• **DOCUMENT SECTION**:
━━━

This obviously not an easy thing to perceive. Philosophically, perhaps it could be said that the phenomenological tradition (especially deconstruction) is an attempt to 'dust' all sorts of linimal portals at the threshold of the human and to at least illume those limits. The crossing of those portals is another thing altogether. Often times charges of verging on, or passing over into the 'inhuman' result from those investigations.

Interesting then that so called 'speculative materialism' is putting forth another philosophical strand which attempts to dance into some of these issues. (The most fabulous, in all senses of the word, is the recent book by Reza Negarestani: Cyclonopedia:Complicity with anonymous Materials, speculation and philosophy...lots of speculation... And also the journal COLLAPSE from Britain..see also After Finitude by Quentin Meillassoux and many new blog sites devoted to the general area).

A couple of short quotes from the article:

"Because the contemporary capacity to command political loyalty and resources depends upon it, the assumption of anthropocentrism must be unquestioned if modern rule is to be sustained as a political project."

and
"This does not mean that UFOs are in fact humanly unknowable,
but they might be, and in that respect they haunt modern sovereignty with
the possibility of epistemic failure."


Ufologists often talk about a coming date (always coming) when secret files will be released etc. This certainly doesn't deal with such conspiratorial issues but the article is very successful in pointing to a skandalon, perhaps indemic to human cognition which might stand in the way of any real recognition of the phenomena.

I'm also reminded of The Black Swan by Nassim Taleb and the place of ignorance and chance in forming most aspects of the world. I've found that there is even a new term for the study of ignorance: agnotology. More data does not necessarily mean we know more; in fact it may give a complacency about what we (think) we know.

━━━

• **INFORMATION SUPPLIED**:
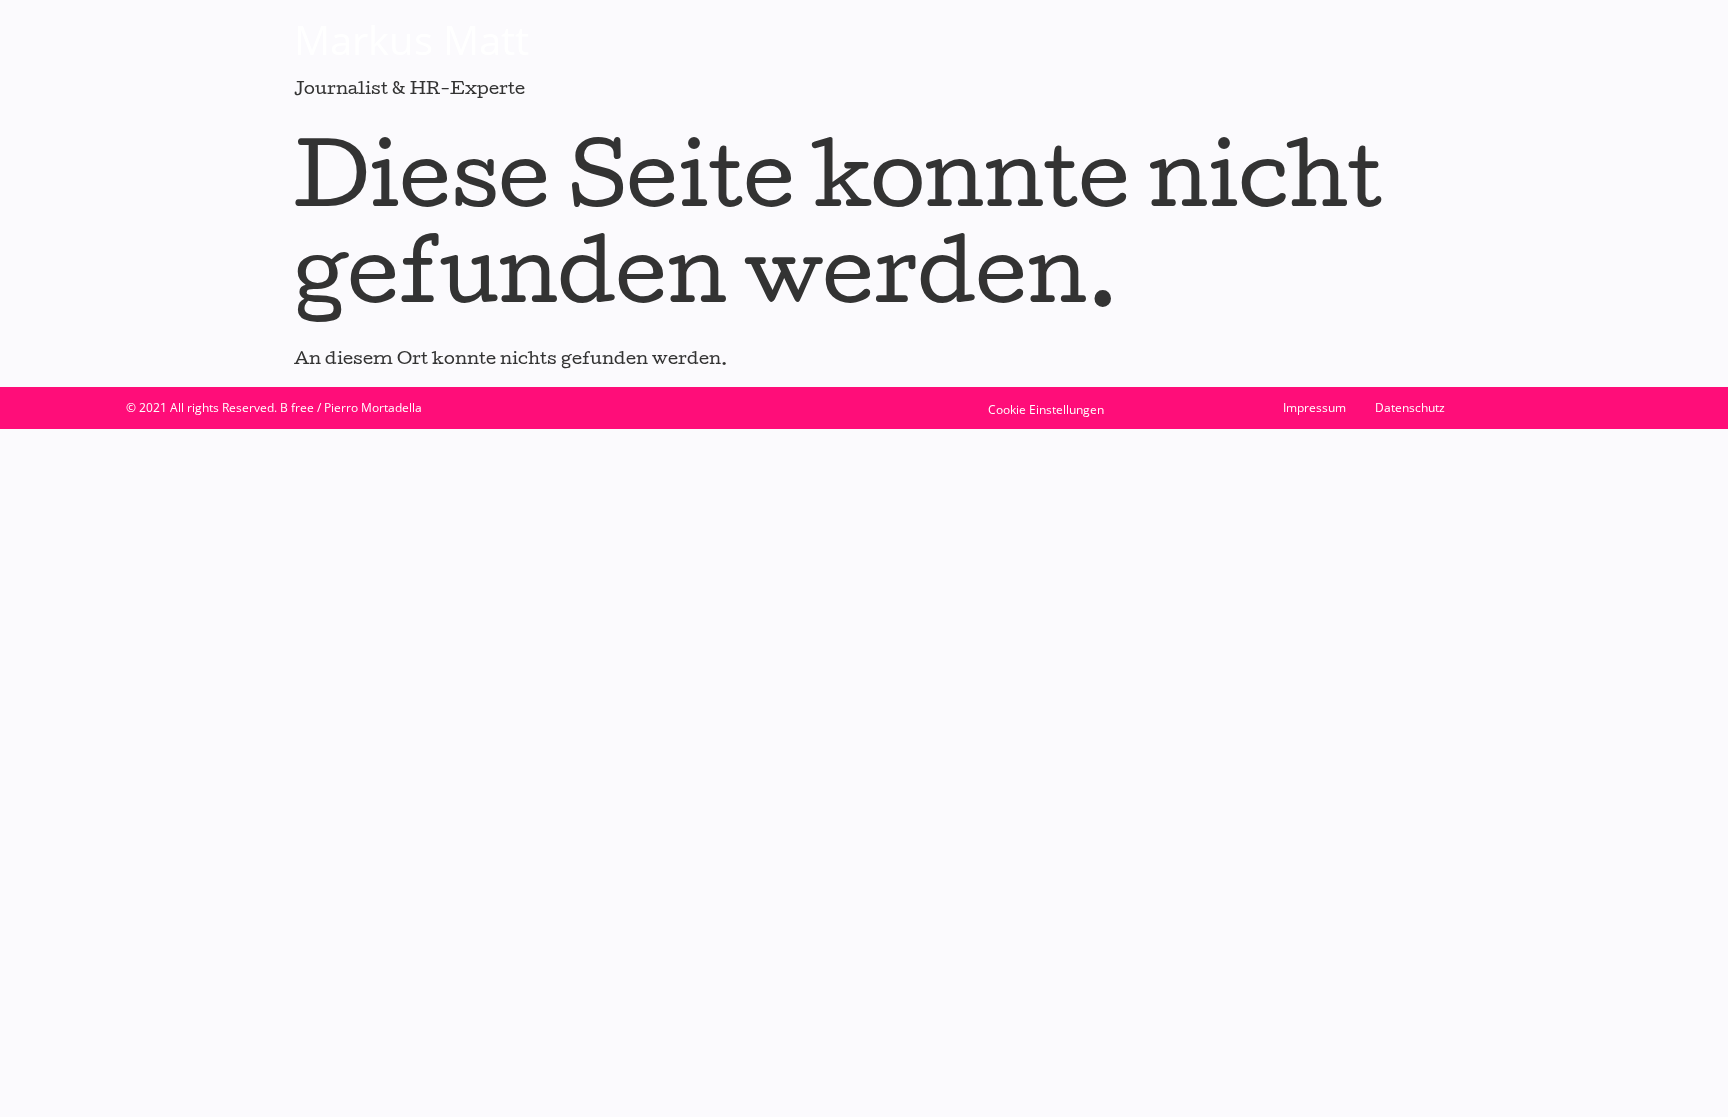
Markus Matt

━━━

• **WHAT YOU NEED TO DO**: Swap "agnotology" for "ignorance studies" in the stretch of the UFO post from "I'm also reminded" through "(think) we know.", and give that stretch back.

• **THE RESULT**:
I'm also reminded of The Black Swan by Nassim Taleb and the place of ignorance and chance in forming most aspects of the world. I've found that there is even a new term for the study of ignorance: ignorance studies. More data does not necessarily mean we know more; in fact it may give a complacency about what we (think) we know.